__What the task asks__
Lay out the stretch of material from the start through the line containing "Looking at the screenshot, I should [x=372, y=167]." as a two-column CSV with the columns source_text and target_text. Each row pairs one answer with the text that asks for it, and each goes in a single quoted field with line breaks replaced by spaces.
-*-*-
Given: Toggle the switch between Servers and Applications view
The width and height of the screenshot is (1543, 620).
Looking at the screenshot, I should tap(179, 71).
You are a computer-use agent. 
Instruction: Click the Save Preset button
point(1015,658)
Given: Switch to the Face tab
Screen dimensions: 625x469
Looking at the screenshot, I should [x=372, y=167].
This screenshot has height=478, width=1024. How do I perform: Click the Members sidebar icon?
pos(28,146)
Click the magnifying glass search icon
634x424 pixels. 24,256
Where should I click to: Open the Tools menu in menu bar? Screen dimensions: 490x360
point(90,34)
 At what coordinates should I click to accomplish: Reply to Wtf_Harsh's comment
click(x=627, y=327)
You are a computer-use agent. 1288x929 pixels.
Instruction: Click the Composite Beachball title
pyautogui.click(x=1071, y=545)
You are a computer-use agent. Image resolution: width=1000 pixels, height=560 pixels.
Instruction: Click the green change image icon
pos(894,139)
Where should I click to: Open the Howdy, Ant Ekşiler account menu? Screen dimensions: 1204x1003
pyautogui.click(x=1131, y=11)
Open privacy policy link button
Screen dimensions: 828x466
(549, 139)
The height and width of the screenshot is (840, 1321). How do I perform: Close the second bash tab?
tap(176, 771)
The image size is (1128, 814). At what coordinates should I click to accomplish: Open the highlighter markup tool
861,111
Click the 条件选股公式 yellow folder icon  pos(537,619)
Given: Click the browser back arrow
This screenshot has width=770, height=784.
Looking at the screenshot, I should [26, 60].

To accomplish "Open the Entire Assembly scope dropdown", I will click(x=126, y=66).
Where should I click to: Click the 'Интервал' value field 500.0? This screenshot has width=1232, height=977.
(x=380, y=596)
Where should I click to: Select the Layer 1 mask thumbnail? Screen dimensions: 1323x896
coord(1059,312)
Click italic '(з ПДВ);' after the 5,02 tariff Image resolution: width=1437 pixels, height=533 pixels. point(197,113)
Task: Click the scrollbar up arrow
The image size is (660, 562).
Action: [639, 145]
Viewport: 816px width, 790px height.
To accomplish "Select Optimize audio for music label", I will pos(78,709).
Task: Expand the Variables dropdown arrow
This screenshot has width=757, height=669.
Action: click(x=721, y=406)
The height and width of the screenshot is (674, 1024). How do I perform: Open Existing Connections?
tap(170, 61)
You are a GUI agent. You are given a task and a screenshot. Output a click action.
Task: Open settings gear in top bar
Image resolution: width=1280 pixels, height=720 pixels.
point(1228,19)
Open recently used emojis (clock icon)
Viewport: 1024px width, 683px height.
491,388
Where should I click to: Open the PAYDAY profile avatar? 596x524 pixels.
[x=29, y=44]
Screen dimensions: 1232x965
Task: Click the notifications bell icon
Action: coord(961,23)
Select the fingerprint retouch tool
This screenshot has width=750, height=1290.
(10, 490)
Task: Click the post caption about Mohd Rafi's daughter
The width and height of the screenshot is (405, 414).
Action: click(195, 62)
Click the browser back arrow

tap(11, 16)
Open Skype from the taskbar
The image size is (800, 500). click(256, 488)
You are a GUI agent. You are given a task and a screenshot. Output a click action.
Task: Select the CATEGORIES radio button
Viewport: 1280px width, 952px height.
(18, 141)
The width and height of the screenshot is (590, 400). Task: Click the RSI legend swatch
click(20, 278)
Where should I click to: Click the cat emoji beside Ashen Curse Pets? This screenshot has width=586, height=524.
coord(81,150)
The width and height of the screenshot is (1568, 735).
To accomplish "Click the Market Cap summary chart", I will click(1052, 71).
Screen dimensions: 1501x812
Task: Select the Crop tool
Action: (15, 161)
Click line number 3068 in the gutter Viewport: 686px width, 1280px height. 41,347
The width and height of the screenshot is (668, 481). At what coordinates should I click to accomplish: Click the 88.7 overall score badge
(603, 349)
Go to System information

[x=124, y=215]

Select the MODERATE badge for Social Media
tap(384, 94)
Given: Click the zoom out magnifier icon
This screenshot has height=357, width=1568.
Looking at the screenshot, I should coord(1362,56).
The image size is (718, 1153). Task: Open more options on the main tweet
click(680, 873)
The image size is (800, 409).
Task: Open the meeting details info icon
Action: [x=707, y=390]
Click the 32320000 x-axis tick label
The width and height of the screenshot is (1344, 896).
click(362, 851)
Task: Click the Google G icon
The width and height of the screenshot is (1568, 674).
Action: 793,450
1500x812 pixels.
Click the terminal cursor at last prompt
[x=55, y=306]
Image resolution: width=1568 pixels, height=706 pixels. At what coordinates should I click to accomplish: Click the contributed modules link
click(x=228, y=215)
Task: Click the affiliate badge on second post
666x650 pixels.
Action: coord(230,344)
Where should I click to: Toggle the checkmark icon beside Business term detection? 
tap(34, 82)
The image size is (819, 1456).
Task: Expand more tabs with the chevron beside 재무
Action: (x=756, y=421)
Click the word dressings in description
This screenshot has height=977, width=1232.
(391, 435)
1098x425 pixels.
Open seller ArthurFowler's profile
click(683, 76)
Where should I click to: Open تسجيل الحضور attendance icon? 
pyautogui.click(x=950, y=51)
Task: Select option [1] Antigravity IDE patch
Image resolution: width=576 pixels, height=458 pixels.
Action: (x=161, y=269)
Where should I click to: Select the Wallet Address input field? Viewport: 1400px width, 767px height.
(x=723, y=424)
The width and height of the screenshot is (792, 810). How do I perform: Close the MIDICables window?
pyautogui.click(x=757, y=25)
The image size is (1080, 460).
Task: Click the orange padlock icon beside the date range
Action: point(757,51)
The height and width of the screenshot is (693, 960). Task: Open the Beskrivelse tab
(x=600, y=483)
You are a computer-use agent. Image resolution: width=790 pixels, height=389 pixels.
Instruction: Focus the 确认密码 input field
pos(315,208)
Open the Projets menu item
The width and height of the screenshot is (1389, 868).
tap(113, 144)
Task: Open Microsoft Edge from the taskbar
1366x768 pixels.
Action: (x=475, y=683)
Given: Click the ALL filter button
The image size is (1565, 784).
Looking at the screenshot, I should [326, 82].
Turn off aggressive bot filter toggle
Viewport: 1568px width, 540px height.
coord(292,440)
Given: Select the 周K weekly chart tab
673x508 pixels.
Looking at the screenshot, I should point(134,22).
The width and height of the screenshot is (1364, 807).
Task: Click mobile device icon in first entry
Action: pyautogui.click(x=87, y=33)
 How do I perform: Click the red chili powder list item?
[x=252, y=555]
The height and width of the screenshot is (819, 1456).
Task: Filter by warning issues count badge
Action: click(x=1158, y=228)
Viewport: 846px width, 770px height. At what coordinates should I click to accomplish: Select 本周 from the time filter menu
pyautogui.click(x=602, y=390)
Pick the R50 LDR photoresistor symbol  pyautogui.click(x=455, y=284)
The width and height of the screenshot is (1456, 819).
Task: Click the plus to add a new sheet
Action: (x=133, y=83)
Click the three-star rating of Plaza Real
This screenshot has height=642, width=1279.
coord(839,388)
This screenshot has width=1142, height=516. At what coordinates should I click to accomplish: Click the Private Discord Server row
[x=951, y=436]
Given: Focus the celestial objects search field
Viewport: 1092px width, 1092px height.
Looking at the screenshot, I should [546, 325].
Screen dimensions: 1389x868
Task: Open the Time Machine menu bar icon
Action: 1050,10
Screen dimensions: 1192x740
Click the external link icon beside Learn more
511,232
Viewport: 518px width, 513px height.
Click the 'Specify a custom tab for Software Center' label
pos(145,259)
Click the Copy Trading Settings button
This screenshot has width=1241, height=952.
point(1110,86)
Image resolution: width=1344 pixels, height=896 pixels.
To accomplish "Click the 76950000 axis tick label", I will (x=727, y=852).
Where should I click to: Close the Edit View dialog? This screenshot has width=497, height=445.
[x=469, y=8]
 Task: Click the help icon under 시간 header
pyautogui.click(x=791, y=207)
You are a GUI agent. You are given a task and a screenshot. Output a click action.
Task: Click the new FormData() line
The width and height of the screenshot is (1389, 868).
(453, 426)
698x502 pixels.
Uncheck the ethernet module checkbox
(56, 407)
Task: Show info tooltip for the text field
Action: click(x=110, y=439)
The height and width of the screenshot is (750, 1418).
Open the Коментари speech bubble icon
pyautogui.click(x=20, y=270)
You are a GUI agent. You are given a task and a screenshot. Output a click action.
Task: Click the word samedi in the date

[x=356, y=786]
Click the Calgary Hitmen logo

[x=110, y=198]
-*-*-
__Finished exercise__
source_text,target_text
"Given: Toggle the switch between Servers and Applications view The width and height of the screenshot is (1543, 620).","Looking at the screenshot, I should tap(179, 71)."
"You are a computer-use agent. Instruction: Click the Save Preset button","point(1015,658)"
"Given: Switch to the Face tab Screen dimensions: 625x469","Looking at the screenshot, I should [x=372, y=167]."